CERTIORARI TO THE CIRCUIT COURT OF APPEALS FOR THE SIXTH CIRCUIT
Fuller, Harlan, Brewer, Brown, White, Peckham, McKenna, Holmes, Day
MR. JUSTICE HOLMES delivered the opinion of the court.
This is a petition against a receiver appointed in proceedings for the foreclosure of two railroad mortgages. The petitioner, in pursuance of a contract made on December 1, 1896, with the Columbus, Sandusky and Hocking Railroad Company, the mortgagor, delivered railroad ties to the value of $4,709.53 in May and on June 1, 2 and 3, 1897. The receiver was appointed on June 1, 1897. After his appointment there was found on hand a part of the above ties, to the value of $3,200, and these ties were used in the maintenance of the railroad as a going concern. The petitioner makes a claim on the body of the fund in the receiver's hands, for these and other necessary supplies furnished within six months, amounting in all to $6,804.49. The claim for the ties, at least, is admitted to have been "a necessary operating expense in keeping and using said railroad and preserving said property in a fit and safe condition as such." The petitioner waives a special claim against the receiver for $863.39 for the ties received June 2 and 3, but does claim a lien for $3,200 for ties on hand and not returned to him after the receiver's appointment, in case his whole claim is not allowed. The Circuit Court of Appeals affirmed a decree of the Circuit Court establishing this claim as a six months' claim, but denying the right to go against the body of the fund, whereupon a certiorari was allowed by this court. 109 Fed. Rep. 220. 124 Fed. Rep. 721.
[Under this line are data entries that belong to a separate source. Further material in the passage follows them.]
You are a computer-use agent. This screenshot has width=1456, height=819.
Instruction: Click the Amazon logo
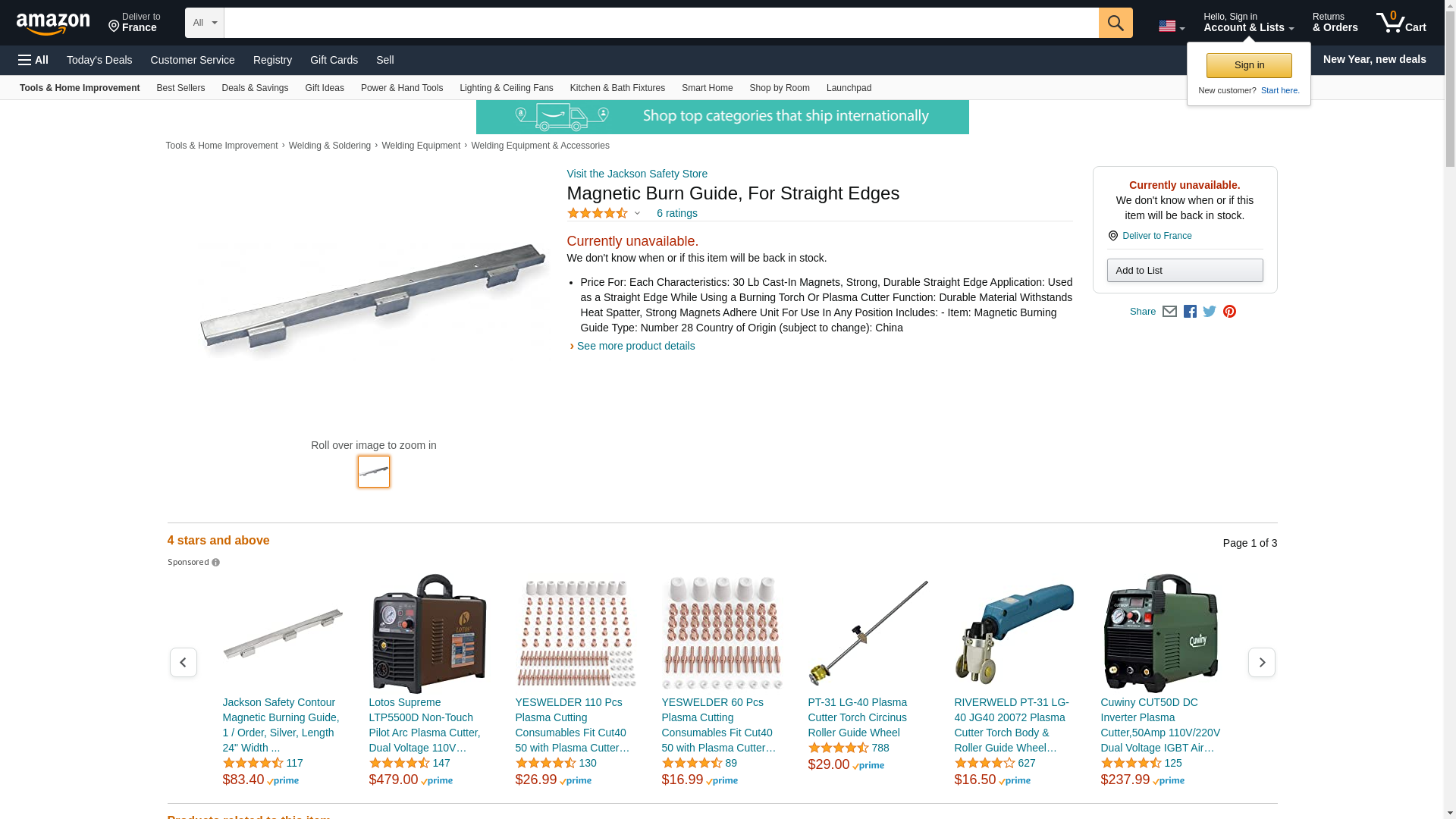(x=53, y=24)
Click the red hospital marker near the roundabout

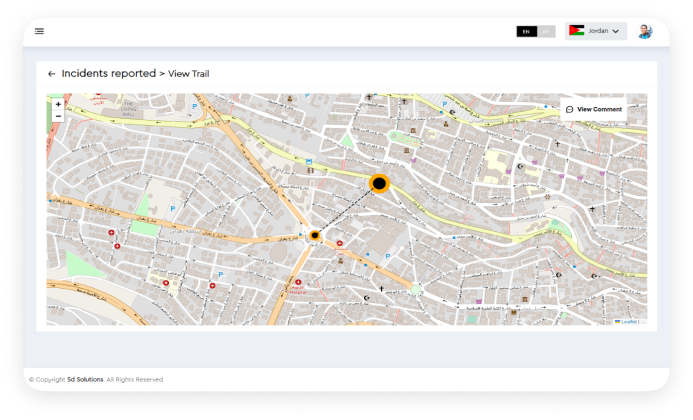340,243
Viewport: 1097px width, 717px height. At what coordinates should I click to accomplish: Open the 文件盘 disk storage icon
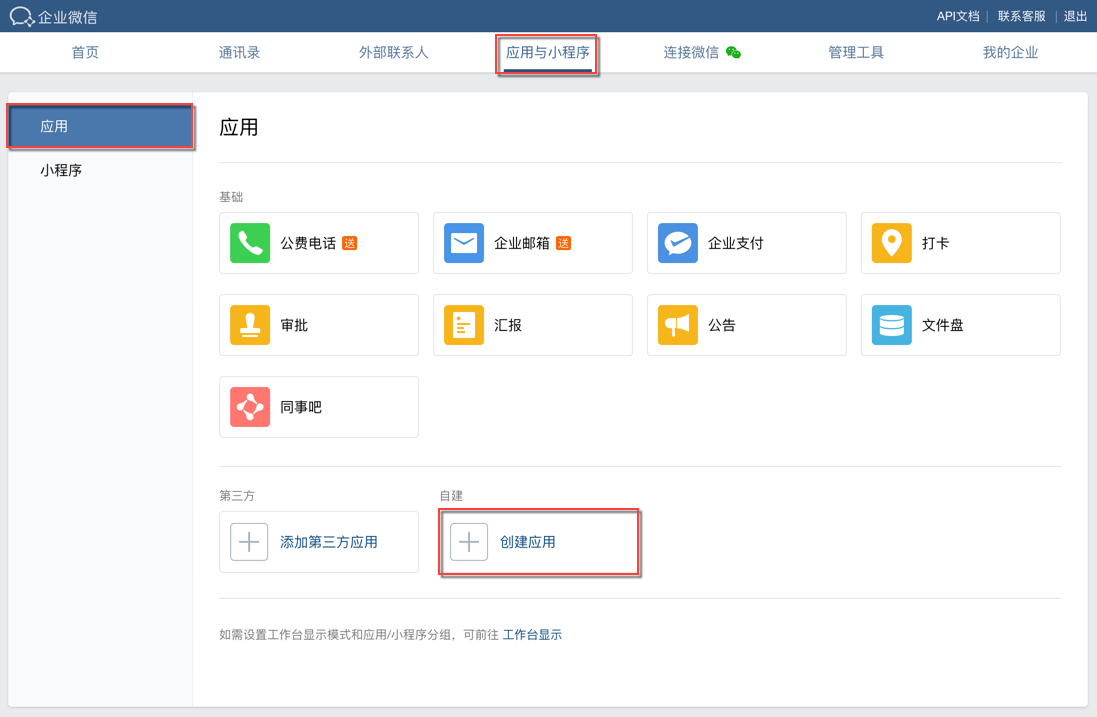892,325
The case stands as one in which there has been no diversion of income by which the mortgagees have profited, or otherwise, and the main question is the general one, whether in such a case a claim for necessary supplies furnished within six months before the receiver was appointed, should be charged on the corpus of the fund. There are no special circumstances affecting the claim as a whole, and if it is charged on the corpus it can be only by laying down a general rule that such claims for supplies are entitled to precedence over a lien
expressly created by a mortgage recorded before the contracts for supplies were made. An impression that such a general rule was to be deduced from the decisions of this court led to an evidently unwilling application of it in New England R. Co. v. Carnegie Steel Co., 75 Fed. Rep. 54, 58, and perhaps in other cases. But we are of opinion, for reasons that need no further statement, Kneeland v. American Loan & Trust Co., 136 U.S. 89, 97, that the general rule is the other way, and has been recognized as being the other way by this court.
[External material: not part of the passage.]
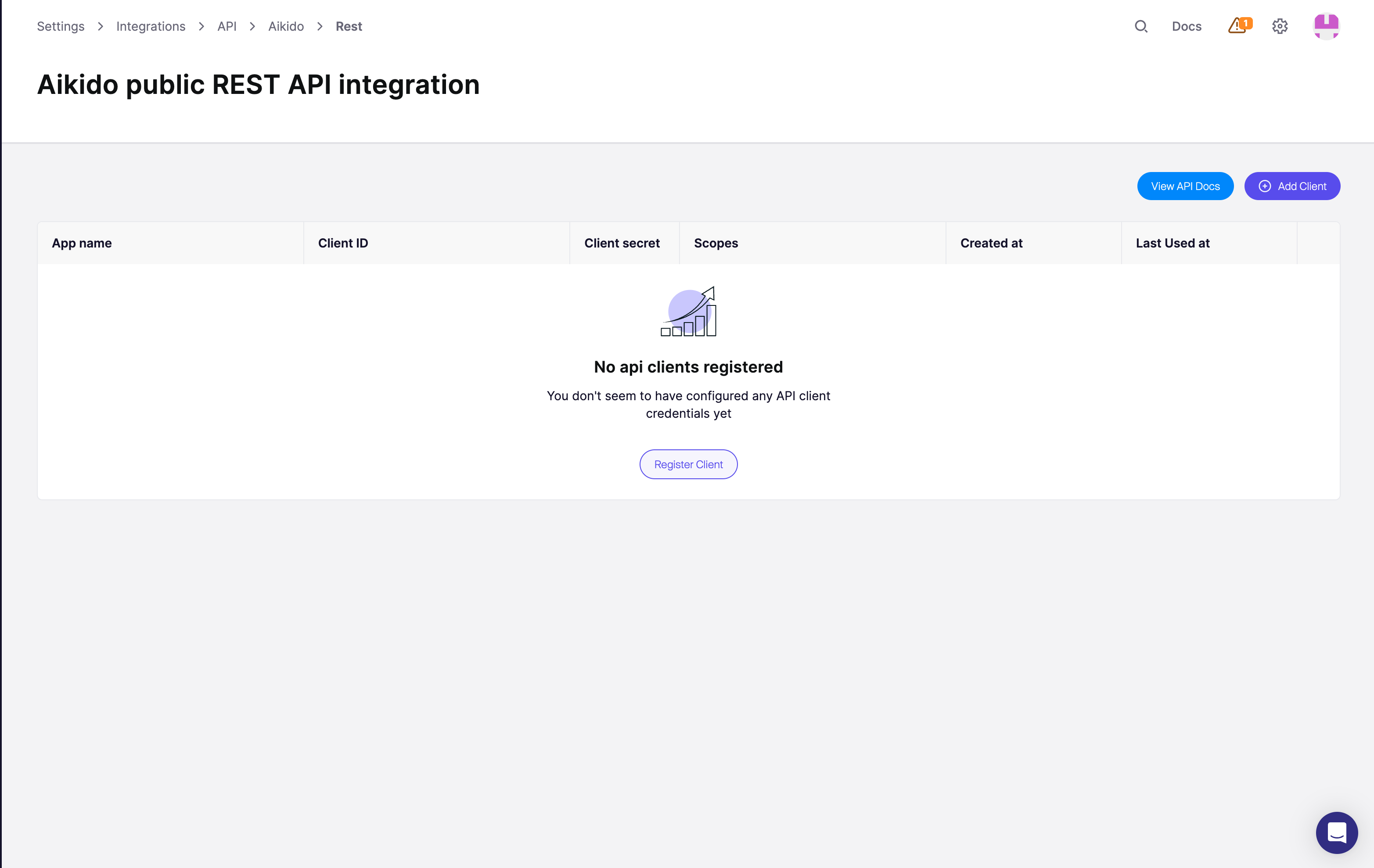Navigate to Integrations breadcrumb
The case principally relied on for giving priority to the claim for supplies is Miltenberger v. Logansport &c. Railway Co., 106 U.S. 286. But while the payment of some pre-existing claims was sanctioned in that case, it was expressly stated that "the payment of such debts stands, prima facie, on a different basis from the payment of claims arising under the receivership." The ground of such allowance as was made was not merely that the supplies were necessary for the preservation of the road, but that the payment was necessary to the business of the road -- a very different proposition. In the later cases the wholly exceptional character of the allowance is observed and marked. Kneeland v. American Loan & Trust co., 136 U.S. 89, 97, 98. Thomas v. Western Car Co., 149 U.S. 95 110, 111; Virginia & Alabama Coal Co. v. Central Railroad & Banking Co., 170 U.S. 355, 370. In Union Trust Co. v. Illinois Midland Ry., 117 U.S. 434, 465, labor claims accruing within six months before the appointment of the receiver were allowed without special discussion, but the principles laid down in the Miltenberger case had been repeated in the judgment of the court, and the allowance was said to be in accordance with them. It would seem from St. Louis, Alton &c. R.R. v. Cleveland, Columbus &c. Ry., 125 U.S. 658, 673, 674, that in both those cases there was a diversion of earnings. But the payment of the employes of the road is more certain to be necessary in order to keep it running than the payment of any other class of previously incurred debts.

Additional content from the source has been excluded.